BRUCE STERLING – SXSW 2013 – CLOSING REMARKS

So, thanks a lot for taking the trouble to show up. Very encouraging. So yeah, it’s true: I always speak at South By South West.

Apparently it’s become psychically necessary for me to show up with the closing benediction. Even when, personally, I’d much rather be watching Deadmaus and Richie Hawtin talk about techno music.

Really sorry to miss that, but you can’t do everything. This is like an exorcism. It’s like a ritual cleansing.

If you’ve ever been to one of these Sterling speeches at this event, you know the routine. I’m gonna complain a lot. Generally there’s also some weird gimmick in the speech.

So, let me get the gimmick out of the way first thing. I’m in costume. This is my costume as the Visionary In Residence for the Center for Science and Imagination at Arizona State University.

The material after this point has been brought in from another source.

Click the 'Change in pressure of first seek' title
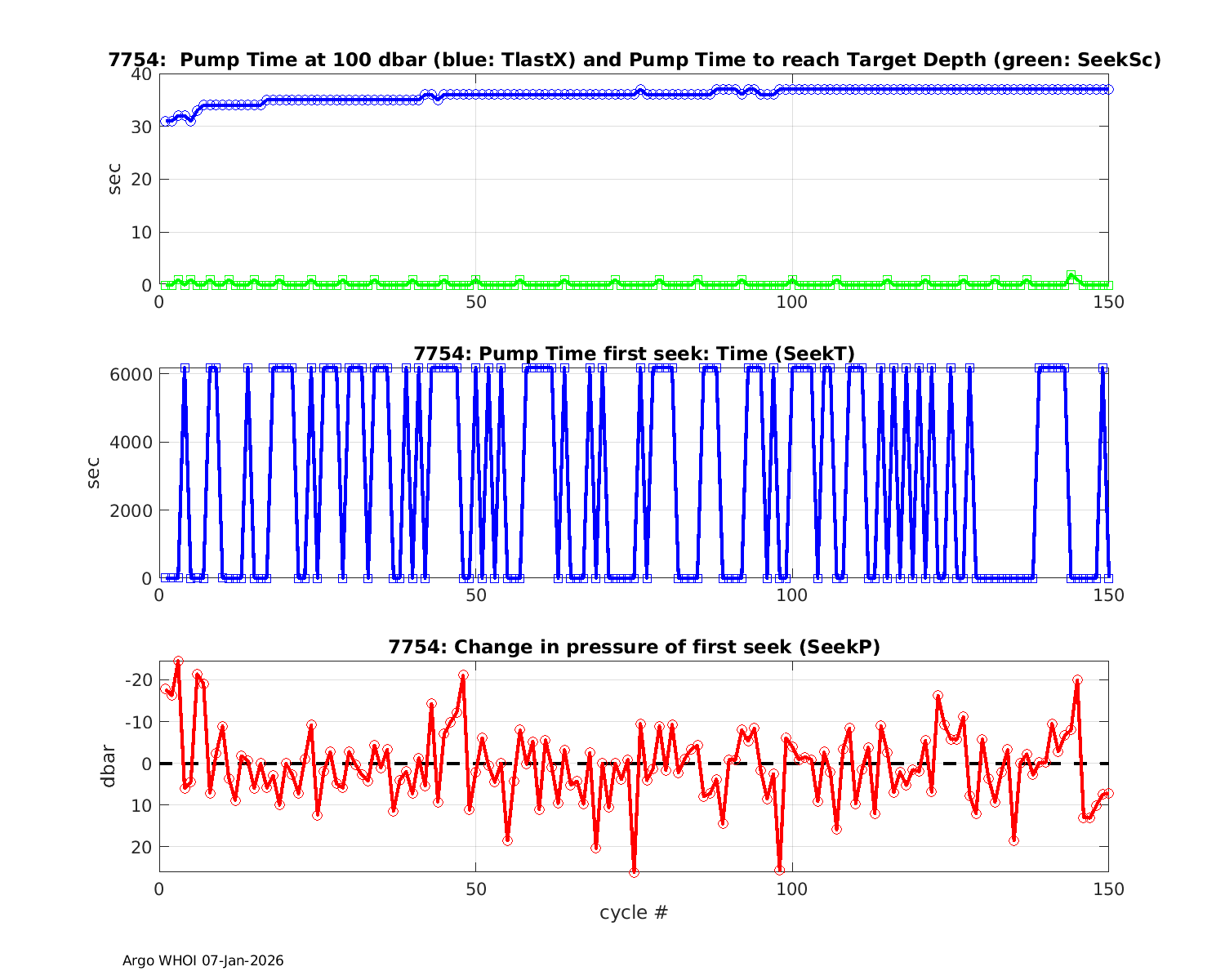This screenshot has height=980, width=1225. pos(634,647)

Obviously it’s an Arizona State sweatshirt that I’m sporting here. ASU, if you don’t know it, is one of the biggest schools in the American Southwest. It’s about the size of UT Austin here. The sleeves are all blasted with laser cutter holes because, yeah, I’ve been messing with the hardware.

These are Processing bubble-packing holes, for you code-art fans in the audience. That’s why the patterns vary on each sleeve. I also have a Arizona bolo tie figurine here. This is a 3DPrinted, scanned, Bruce Sterling. You can’t actually see it, but I had my entire body scanned at the Emerge Conference in Phoenix, a couple of weeks ago.

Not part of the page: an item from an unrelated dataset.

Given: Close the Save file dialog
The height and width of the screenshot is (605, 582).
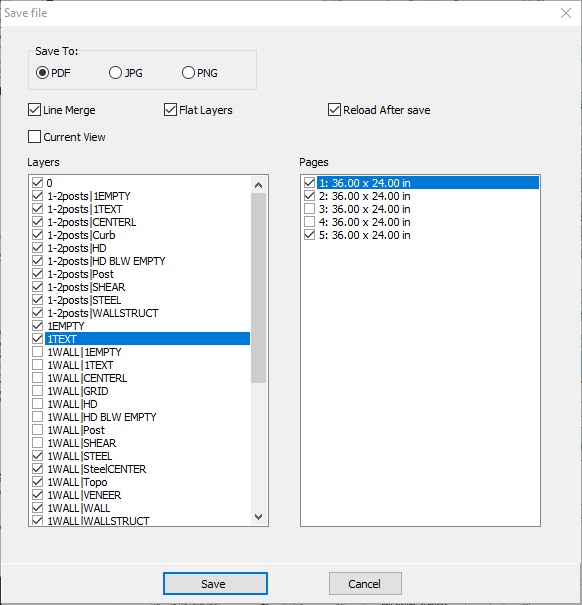Looking at the screenshot, I should [565, 13].
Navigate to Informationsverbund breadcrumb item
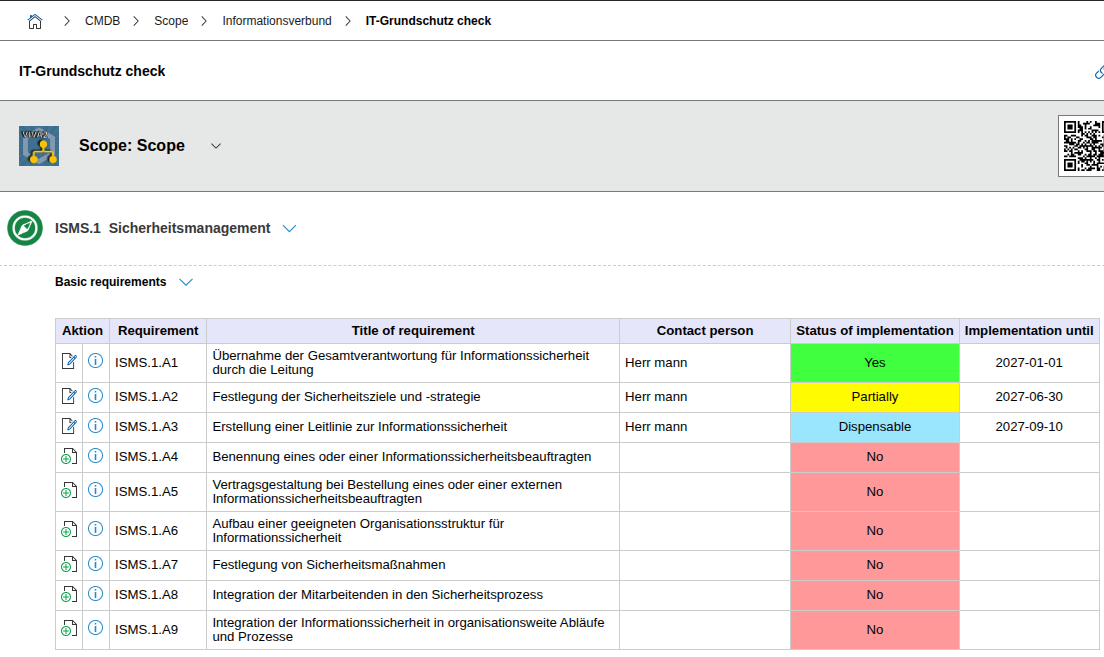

Then I drove over here to Austin direct from Phoenix. Three peaceful days, out in the stony depths of the American Southwest. That’s the theme of this speech this year: it’s the Southwest.

So, I cut these laser holes in the design and fabrication workshop at Emerge 2013. We’ll get back to this adventure later, but, first, I want to talk about Austin as part of the Southwest. As a continuum of the Southwest, because, here we are. Obviously it’s the Southwest, and I am an Austinite. So I thought I would clue some of our guests in about Austin, the nature of the city.

There’s always a newbie wanderer at the event who’s like, “Why is it like this around here? It’s so strange, the food, the music?”

Okay, I lived in Austin before SouthBy ever came to exist, so commonly I’m forced to do this old-timer thing. Now when people confront me about it, commonly they’re anxious about the huge success of the event. It’s like: “Oh, is it terrible that the event no longer fits in your house? Has terrible harm been done by this huge influx of aliens every year?”

Well no, not really. I mean: some harm has obviously been done. It’s annoying to the locals, and so forth. But I can tell you about the actual harm that truly irritates Austinites. The great Austin grievance. It’s not a bunch of computer geeks at SouthBy. No.

The city got politically gerrymandered by the Texas right. So that, this city, the left-leaning capital of the State, would have next to no political influence. Austin’s political enemies just split the city up, very cleverly, so that any Austin congressional district can stretch all the way to the Gulf of Mexico, or even to Mexico.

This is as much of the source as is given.